Another method is to reduce the likelihood of an infection on contact; for example using physical barriers such as masks and gloves for airborne diseases and condoms for sexually transmitted diseases. Many diseases can spread indirectly through contact with a surface, so regular cleaning is important too. Similarly any treatment to reduce the infectious period, or reduce the amount of pathogens excreted would help reduce this number.

It’s notable that it’s the product \(R_0 s\) that matters. If the basic reproduction number is 4, but much less than a quarter of the population is susceptible then the disease won’t spread. This is the phenomenon of Herd immunity. Essentially the removed individuals act as a buffer that extinguishes the disease before it can move too far. This is why immunisation can be so effective; if you can just get most of the community you can eradicate the disease.

Fitting the model

Epidemiological data is notoriously unreliable. Suppose that someone contracts the disease and is infectious. They may not have any symptoms, and not even realise they are infectious. Even if they do have symptoms, they may not go to a doctor for treatment and just recover on their own. Even if they do go to a doctor, the doctor may not choose to administer a test. Even if the doctor does choose to administer a test, it may come through as a false negative. The only cases we can detect are the tests that came back positive.
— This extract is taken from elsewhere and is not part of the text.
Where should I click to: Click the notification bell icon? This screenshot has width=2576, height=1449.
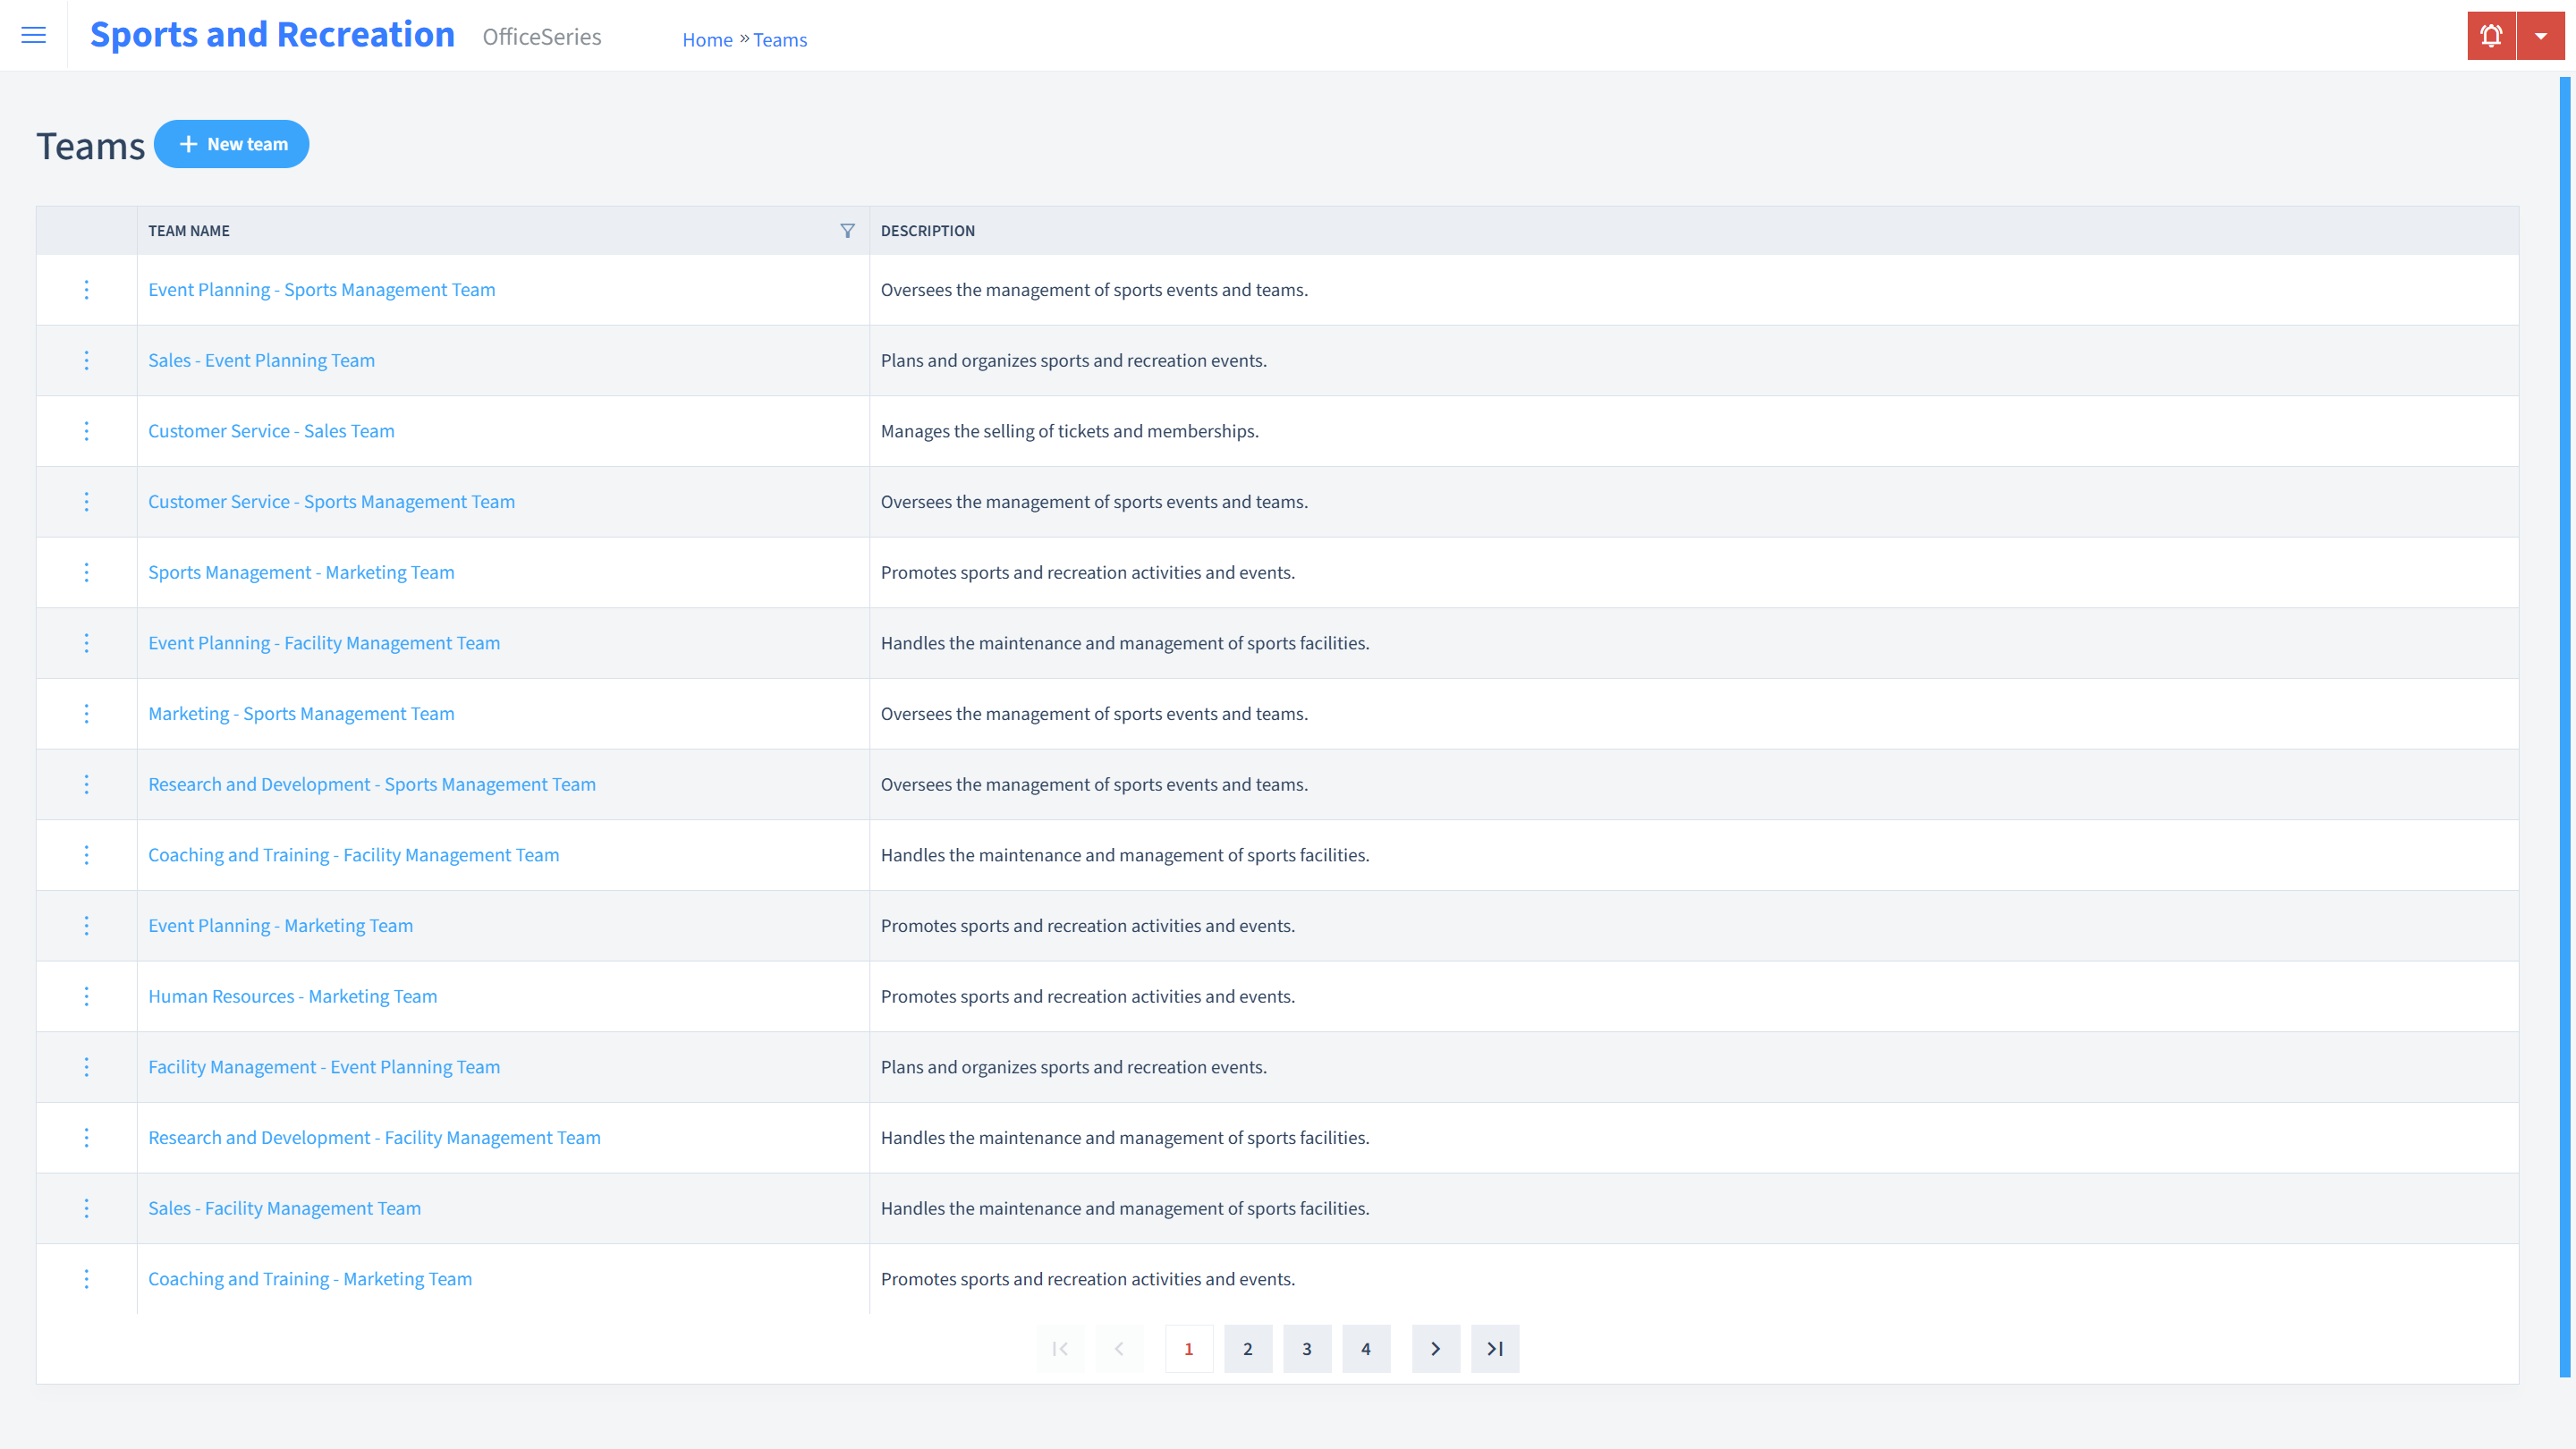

We can only ever see the tip of the iceberg of an infectious disease, and many people will be infectious that we won’t have on record. This could be systematic; for example in areas under-served by doctors, or for a doctor who chooses not to administer a type of test. This means that fitting a model is more than just throwing some equations in, but requires careful thinking of how the data was collected and what evidence there is to its completeness.

Because these diseases spread exponentially, missing a few cases at the start means severely underestimating the scale of an epidemic. Unfortunately there aren’t any magic bullets here; the best thing to do is contact tracing of the cases you have to try to catch as many as you can. This can be really hard in practice though; even if individuals are willing they may not recall everyone they’ve been in contact with.
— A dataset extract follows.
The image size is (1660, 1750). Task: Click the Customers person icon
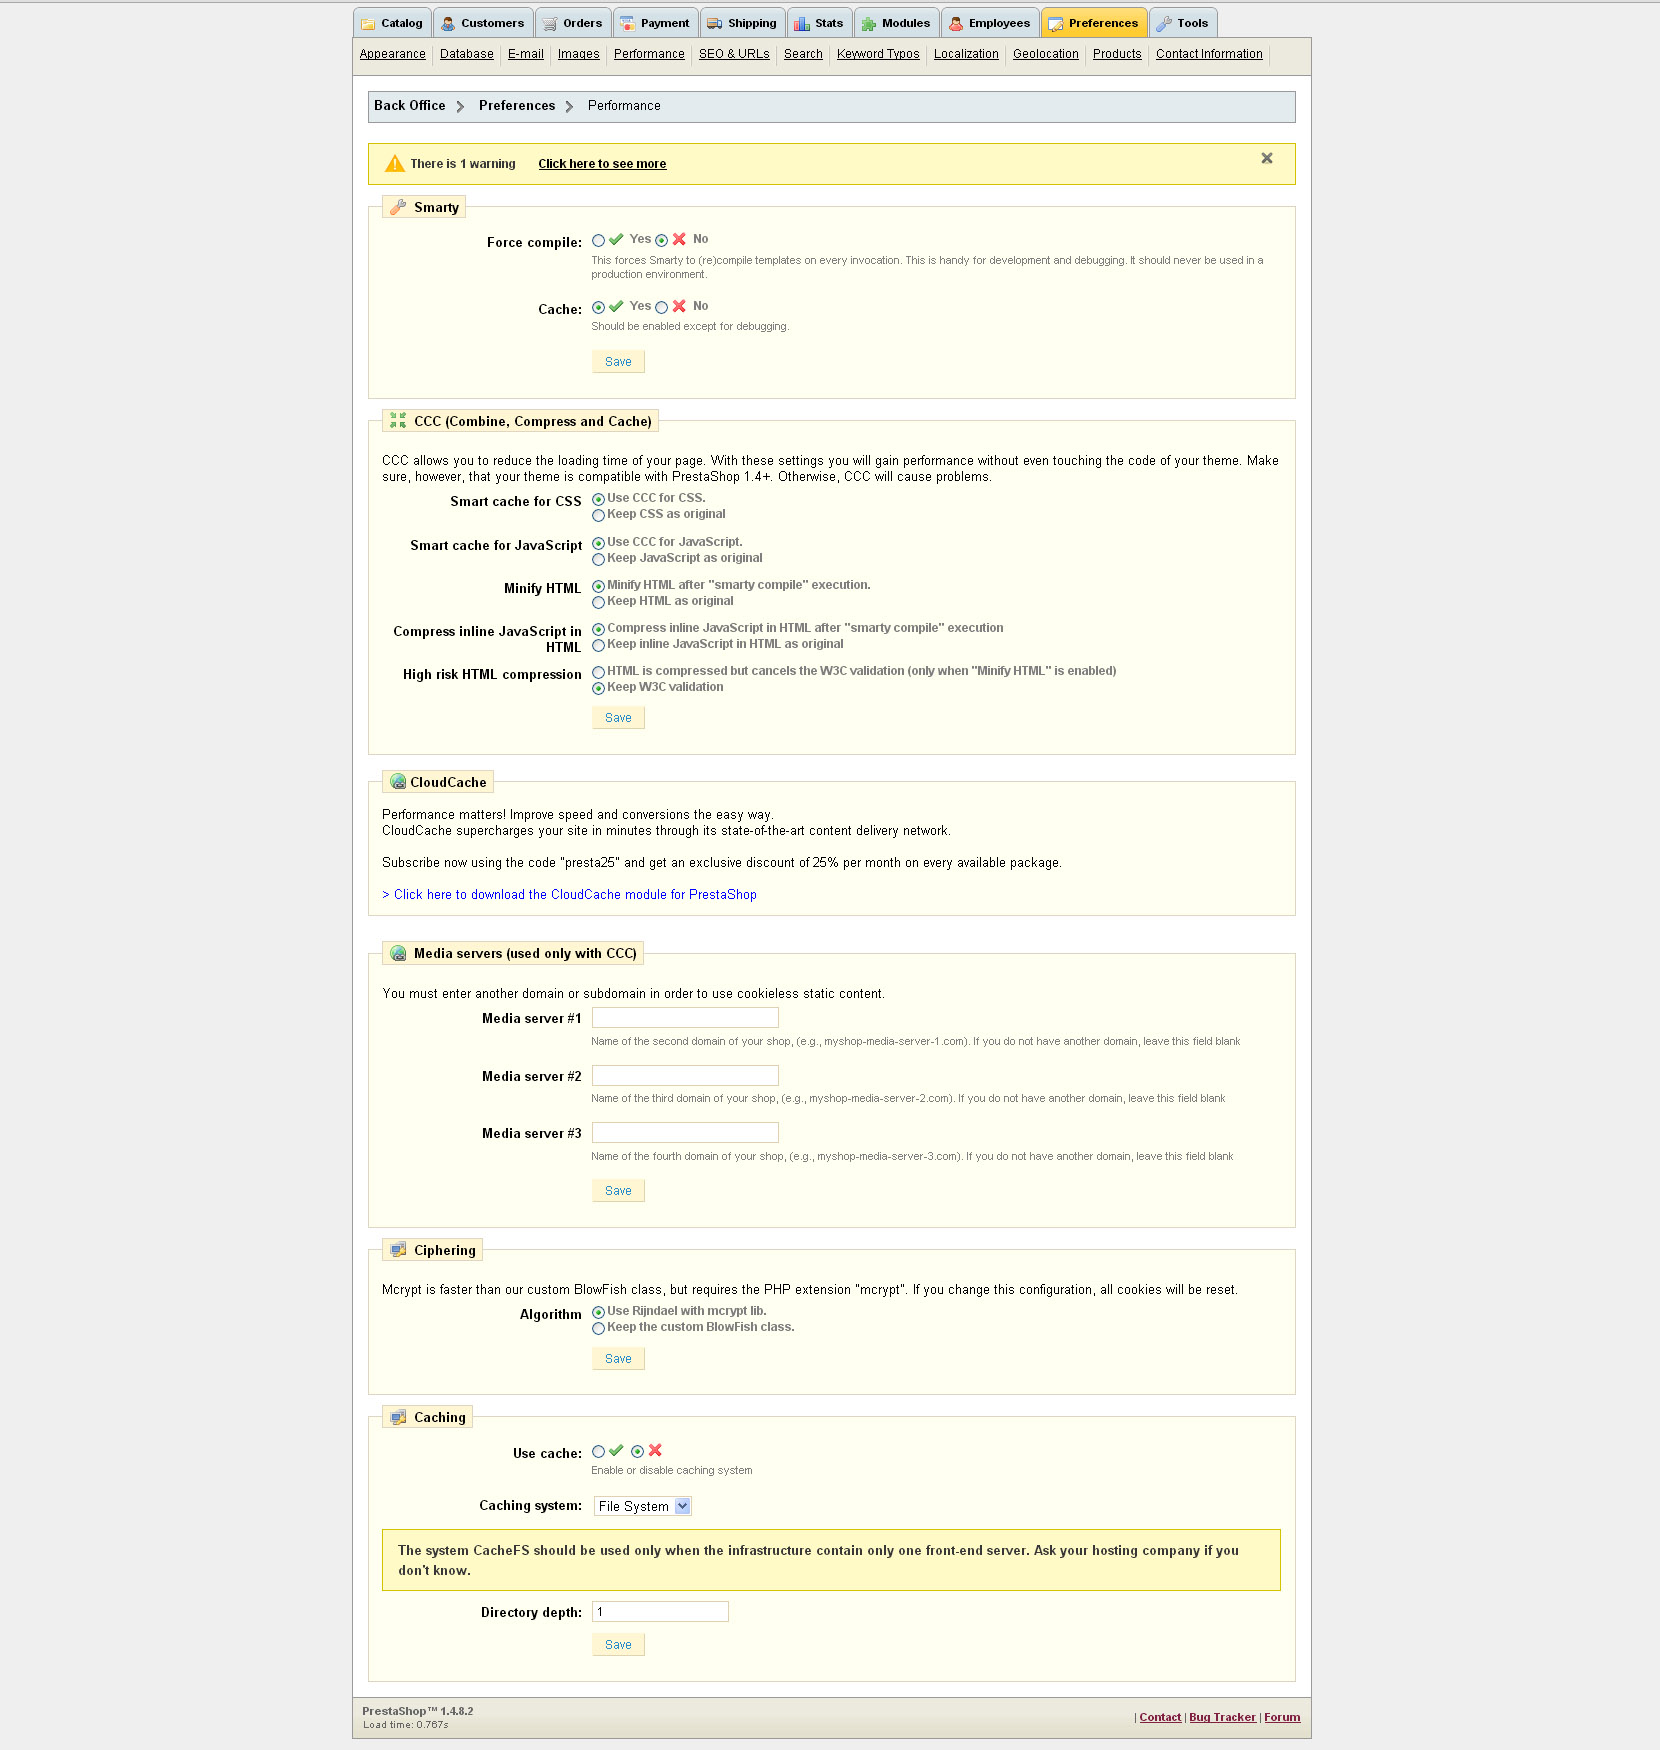point(448,24)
It’s also difficult because this process can take a long time. From being infectious to getting a positive result can take weeks. This means any policy change to impact the basic reproduction number won’t be seen for weeks; but in this time the number of people who are infected is growing rapidly. And even then it may be hard to see through the noise and instability.

More complex models

The SIR model I’ve presented here is very simple, and I doubt any epidemiologist is using it for real problems.

SIR apperently originated in Kermack-McKendrick Theory which modelled different recovery times and transmission rates for different age groups. Similarly you could think of other covariates that impact transmission and estimate parameters for them separately.

There are different mechanisms by which people lose immunity (or the pathogen mutates) which is covered in the SIRS model, which has a pathway from removed back to susceptible. You could also add other states, such as a carrier state for people who are still infectious but asymptomatic, like the famous Typhoid Mary. Some of these variations are listed in the Wikipedia page on comparmental models.

You could also be more specific in how the disease spreads and recovery happens. This could be an agent based model on some probabilistic contact network. Most contact networks aren’t uniform and have some highly connected individuals (who can spread the disease very far), and many low connection individuals. You could even look at specific high-risk areas like public transport.

However I don’t think these will add much more insight for understanding the underlying drivers, and will add more complexity to the model and mathematics. The SIR model is very useful for getting a grasp on why infections spread so quickly, what factors are most important in slowing the spread, and some ballpark estimates of how quickly it will spread.